In the early 1950’s, many communities adopted antismoke ordinances, which confronted the industries with the additional problem of burning their waste gases without smoke. Socony-Vacuum Oil Company *550 asked Zink to design a smokeless flare for the tip of their smoke stacks. Earlier design attempts had failed because the extreme heat from burning gas would melt and cant the tip of the stack. The attempts of John S. Zink and Robert D. Reed to solve the problem led to the ’399 patent.

During combustion, hydrocarbons often separate into the carbon and hydrogen molecules, a process called “cracking.” The hydrogen burns rapidly, but the carbon burns very slowly. Black smoke results when unburned carbon escapes into the air. Dr. Reed learned that when the hydrocarbon waste gas has a higher molecular weight ratio of hydrogen to carbon, less smoke is emitted. 2 This principle led to the notion of increasing the amount of hydrogen in the burning operation to increase the ratio. Steam vapor was used to supply the hydrogen. Dr. Reed concluded that for the reaction to occur the steam had to be injected at high speed above and into the emerging and already burning gases.

Figure 2 is a bird’s-eye view of the plaintiff’s invention; figure 3 shows a cross-section. Waste gases pass up the tube, emerge at the end of the tip (item 21), and are ignited by an external pilot (items 23, 26, 27). The manifold (item 46) encircles the tube and holds in place several nozzle pipes (items 48), which are slanted radially inward. These nozzles and other nozzles in the center of the tube (items 54, 56) inject steam into the gases as they combust.

Zink’s invention permitted smokeless combustion of waste gases. Because the high velocity steam nozzles were open to the atmosphere, they also inspirated outside air into the burning gases which aided the burning, increased the heat, and improved efficiency in converting steam to hydrogen. The design also eliminated the need for a surrounding wind protective shroud.

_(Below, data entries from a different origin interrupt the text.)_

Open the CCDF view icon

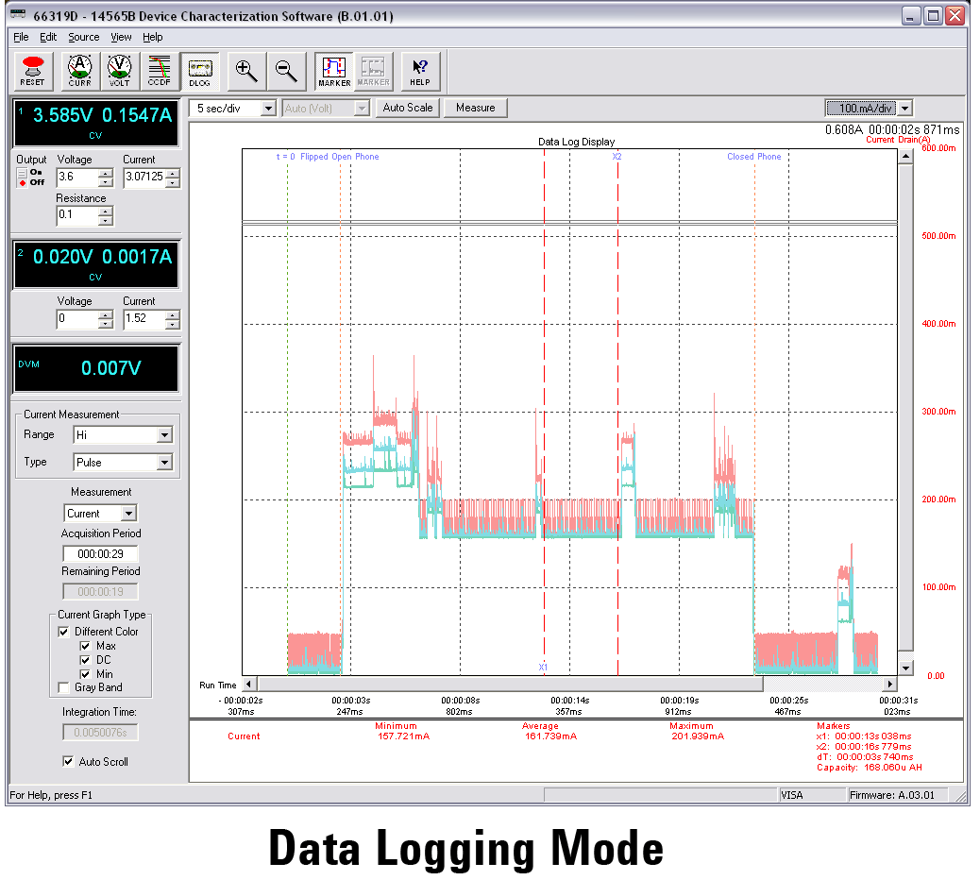click(x=159, y=70)
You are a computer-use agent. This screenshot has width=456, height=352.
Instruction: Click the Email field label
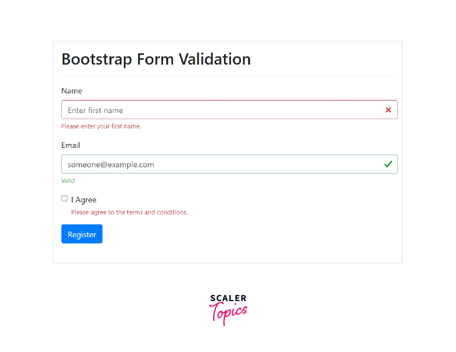coord(71,145)
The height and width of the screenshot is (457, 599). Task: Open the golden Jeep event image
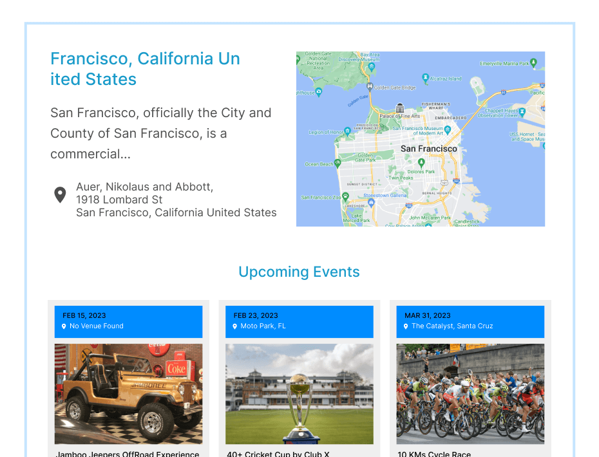pyautogui.click(x=128, y=394)
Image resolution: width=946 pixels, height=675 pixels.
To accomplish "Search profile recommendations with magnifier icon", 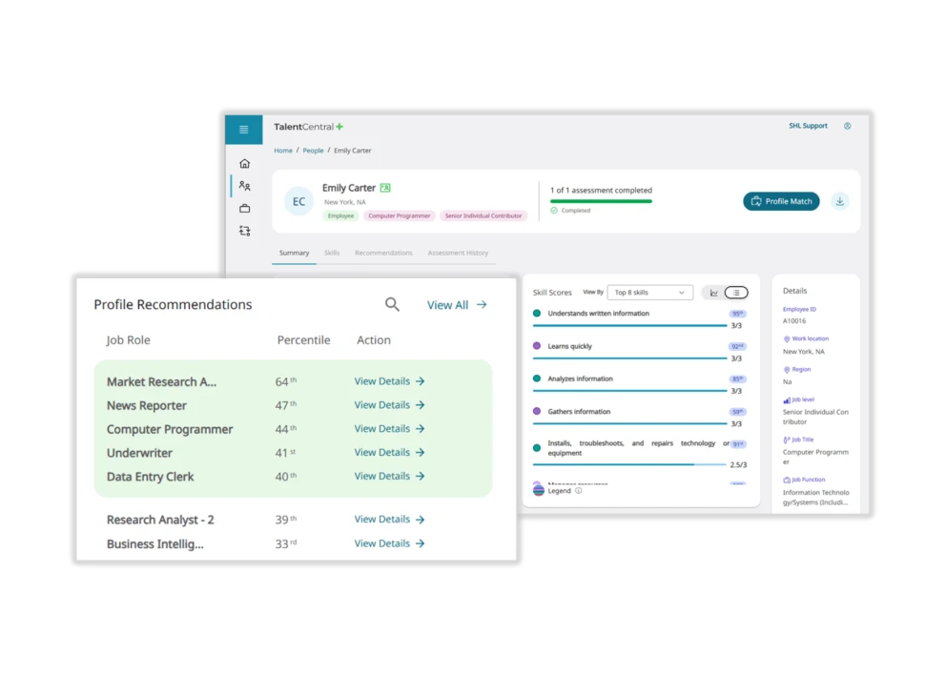I will (x=392, y=304).
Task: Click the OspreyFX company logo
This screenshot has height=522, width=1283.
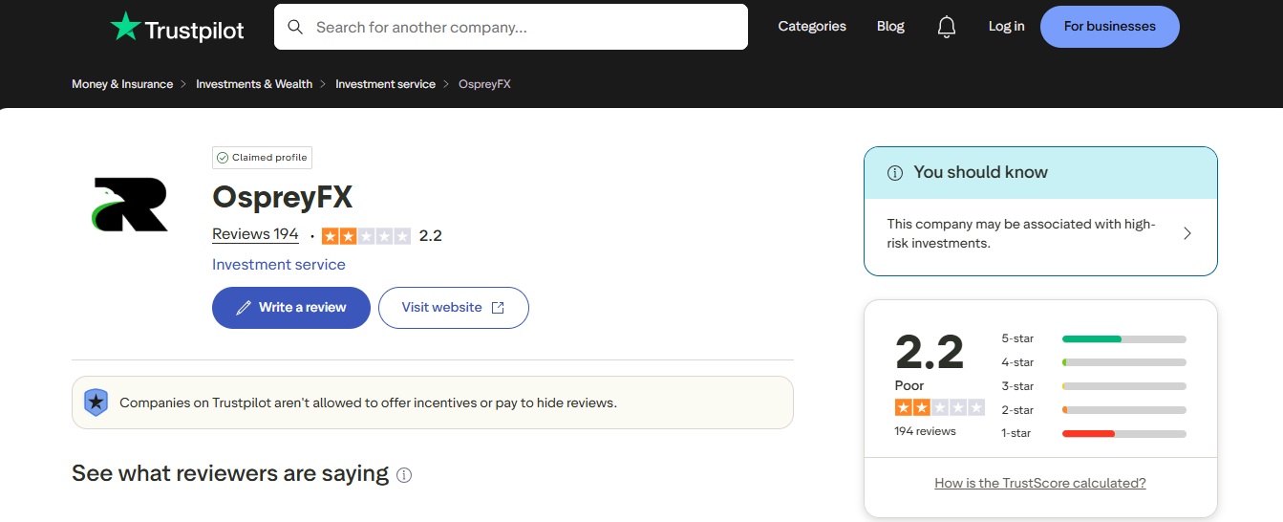Action: click(131, 205)
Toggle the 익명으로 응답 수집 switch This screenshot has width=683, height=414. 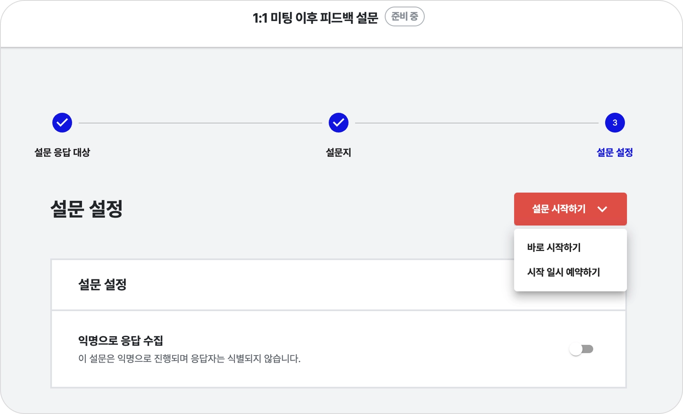581,349
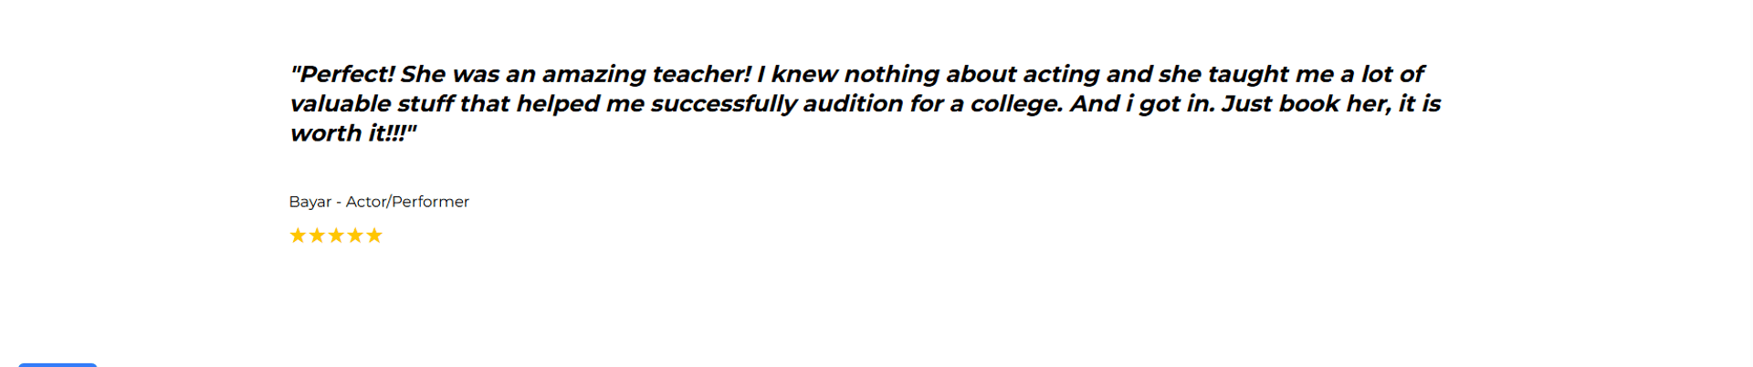1753x367 pixels.
Task: Click the words 'a lot of' ending line one
Action: coord(1382,74)
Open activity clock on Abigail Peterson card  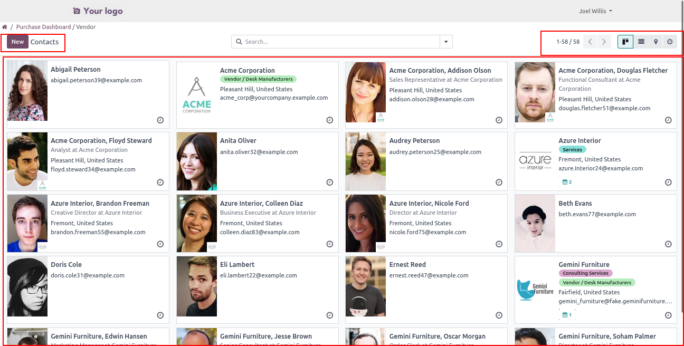pos(160,120)
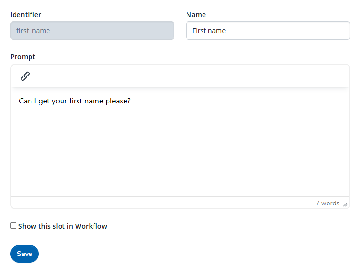Click the '7 words' counter in editor footer
Image resolution: width=359 pixels, height=272 pixels.
coord(328,203)
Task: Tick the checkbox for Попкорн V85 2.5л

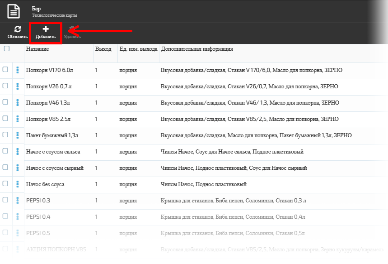Action: coord(5,119)
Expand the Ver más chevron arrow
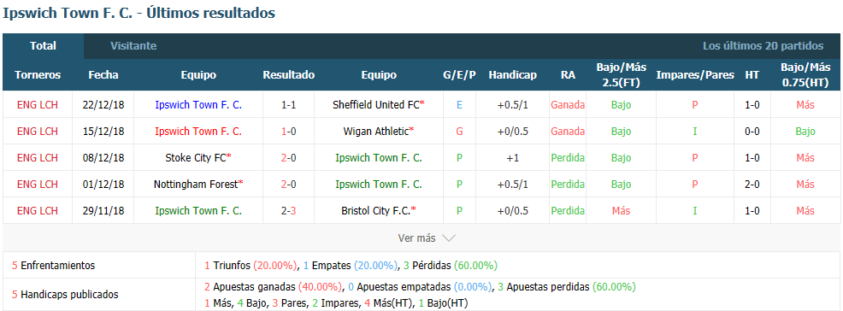The width and height of the screenshot is (843, 311). point(448,238)
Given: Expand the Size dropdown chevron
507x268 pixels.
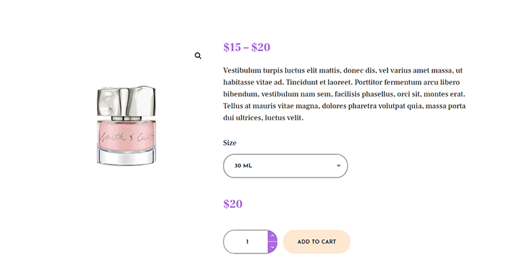Looking at the screenshot, I should 338,166.
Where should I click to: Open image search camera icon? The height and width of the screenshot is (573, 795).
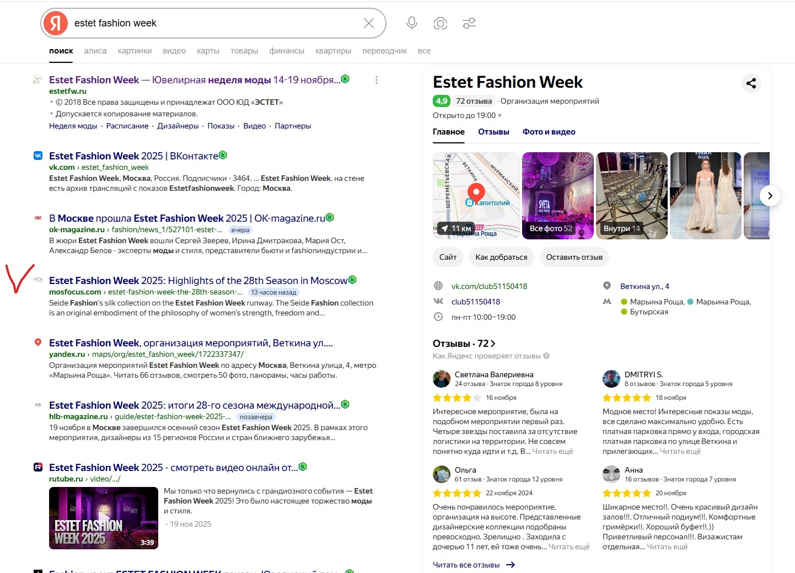pos(440,23)
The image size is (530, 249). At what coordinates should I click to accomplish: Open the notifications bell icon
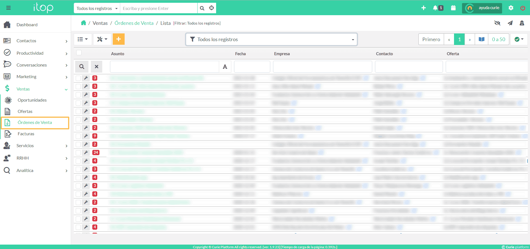435,8
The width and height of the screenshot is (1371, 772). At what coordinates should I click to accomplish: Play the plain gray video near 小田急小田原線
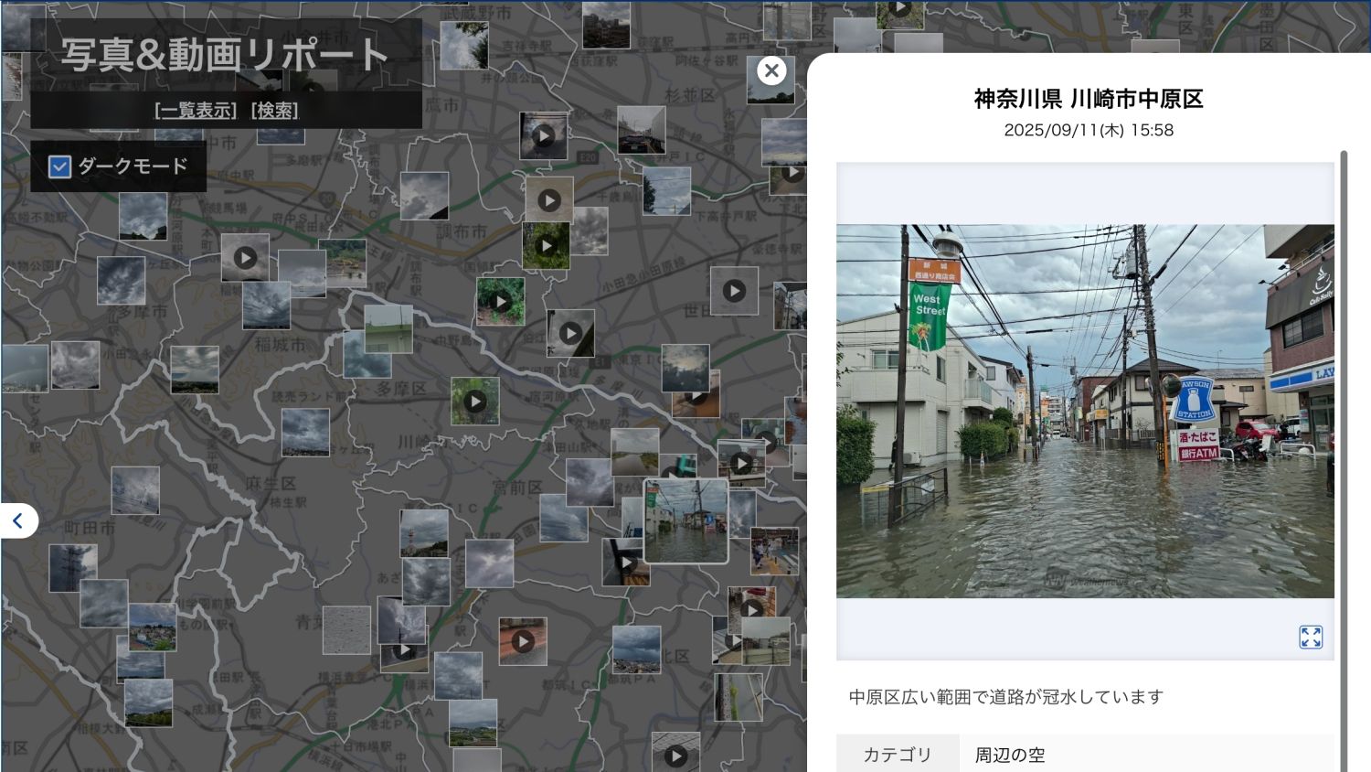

The district court found that Zink’s design was the first to reveal and teach the concept of injecting steam from a plurality of points into the gases as combustion occurred above the point where waste gases emerged from the tip of the tube.

In 1970, NAO developed and marketed three smokeless flare burners. Zink brought this action claiming NAO’s burners infringed the ’399 patent. The district court, sitting without a jury, held the patent valid and infringed. The court then awarded $100,000 damages.

II. OBVIOUSNESS

A. Legal Standards

To receive a patent, the applicant must show that the invention is novel, useful, and nonobvious. 35 U.S.C. §§ 101, 102, 103 (1976). NAO first defends the infringement action by claiming the ’399 patent is invalid because it was obvious. A patent cannot be issued

if the difference between the subject matter sought to be patented and the prior art are such that the subject matter as a whole would have been obvious at the time the invention was made to a person having ordinary skill in the art to which said subject matter pertains.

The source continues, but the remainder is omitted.